**** Kutipan Pilihan

Dirjen Pendis: Alumni Program 5000 Doktor Diharapkan Punya Karya Monumental

Dirjen Pendis: Alumni Program 5000 Doktor Diharapkan Punya Karya Monumental

Yogyakarta (Pendis) - Direktur Jenderal Pendidikan Islam Kamaruddin Amin menyampaikan pesan bahwa bangsa dan negara mengamanahkan kita untuk mencetak doktor yang bermutu dan berkualitas. "Saya ingin menitipkan pesan amanah dari bangsa dan negara kepada kita semua, bahwa tujuan atau target ideal dari program 5000 Doktor adalah mentransformasi dosen PTKI untuk menjadi dosen yang bermutu dan berkualitas. Menjadi doktor dikampus manapun diharapkan benar-benar terjadi transformasi akademik," tuturnya di hadapan Direktur Pascasarjana Perguruan Tinggi Penyelenggaran Beasiswa 5000 Doktor Dalam Negeri, Kamis (19/04).

********

• [Tujuan]:
Dalam kutipan berita tentang program 5000 Doktor, mengapa Kamaruddin Amin mengatakan program ini harus menghasilkan doktor yang bermutu? Jelaskan dalam satu sampai tiga kalimat.

**** Cuplikan Materi

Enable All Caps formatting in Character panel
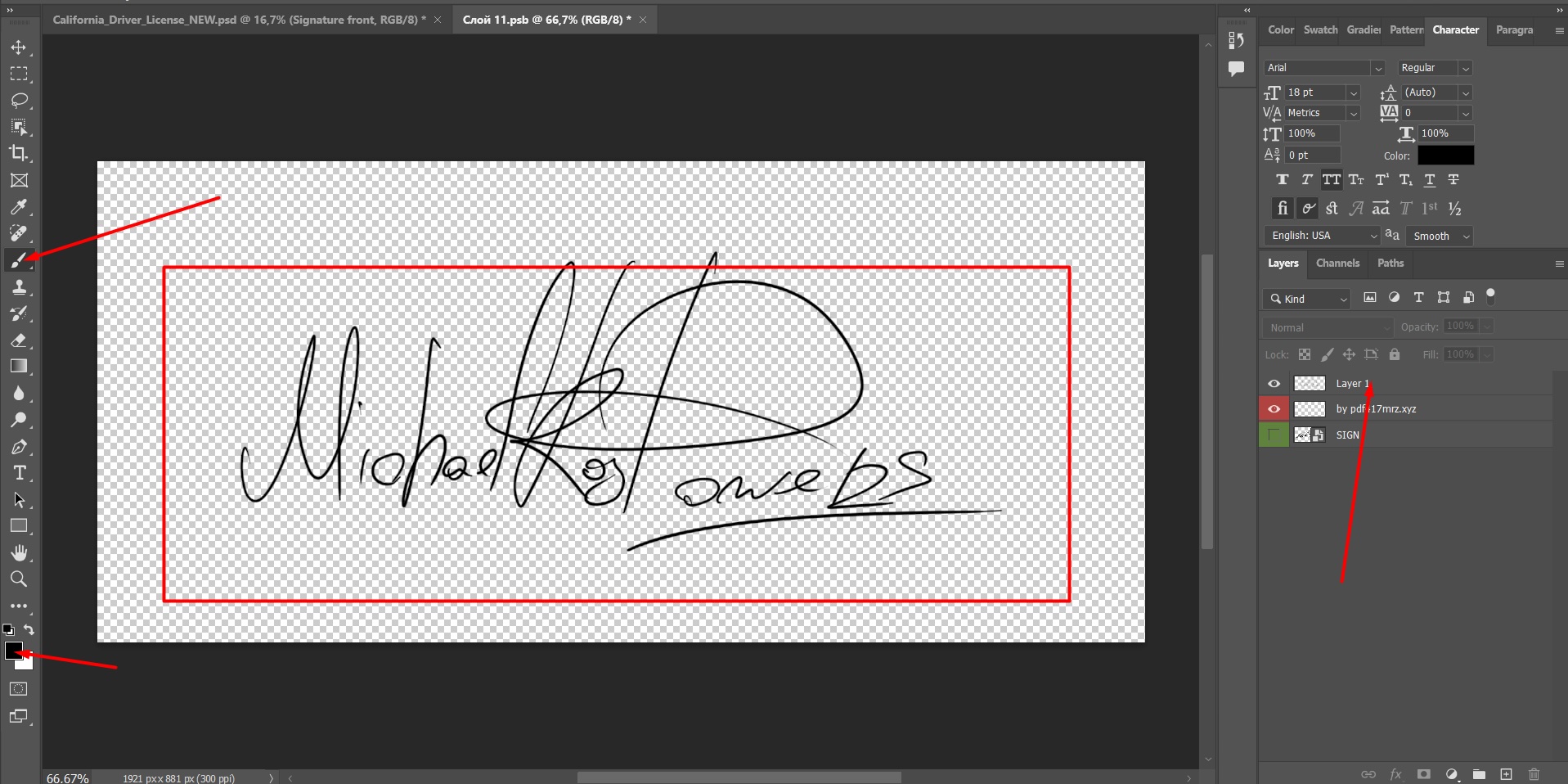This screenshot has height=784, width=1568. pos(1331,180)
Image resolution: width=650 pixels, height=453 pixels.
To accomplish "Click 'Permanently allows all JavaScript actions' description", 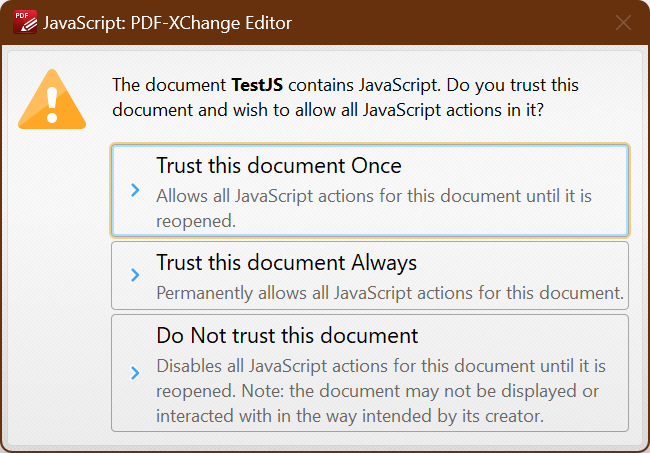I will (390, 294).
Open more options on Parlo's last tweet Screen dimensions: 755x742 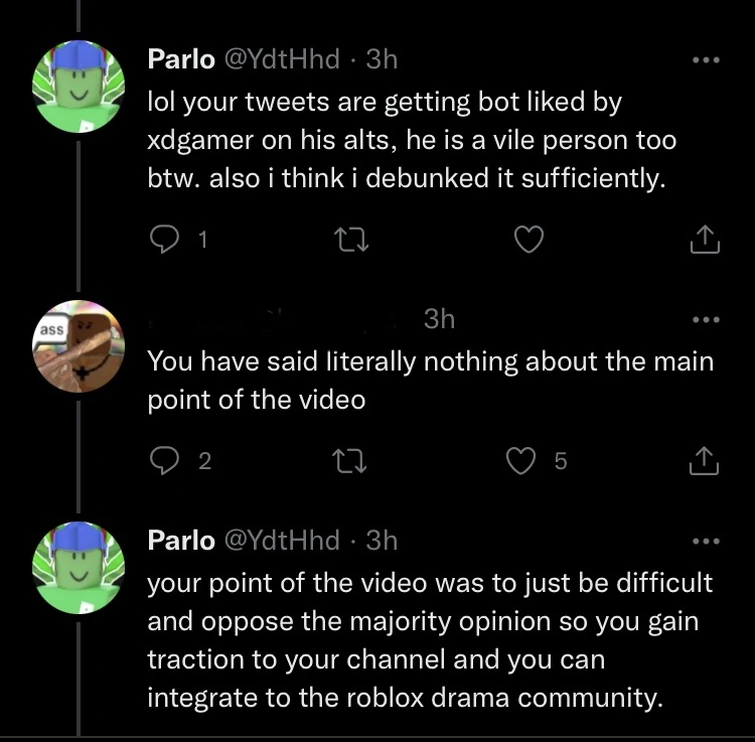coord(705,541)
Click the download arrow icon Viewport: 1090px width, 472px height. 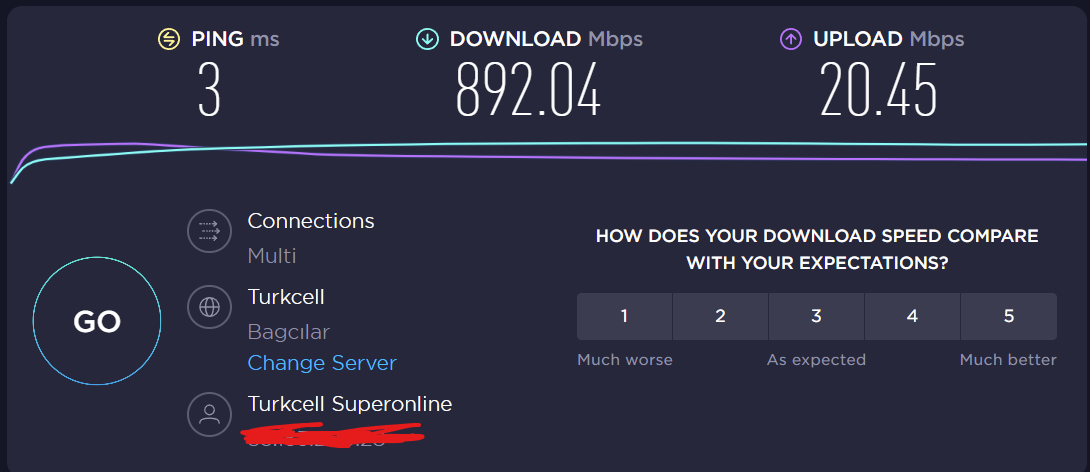pos(427,39)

********

• [Hasil]:
Menurut Kamaruddin Amin, bangsa dan negara menitipkan amanah kepada semua pihak untuk mencetak doktor yang bermutu dan berkualitas. Karena itu, tujuan ideal program 5000 Doktor adalah mengubah dosen PTKI menjadi dosen yang bermutu dan berkualitas. Di kampus mana pun mereka meraih gelar doktor, diharapkan benar-benar terjadi transformasi akademik.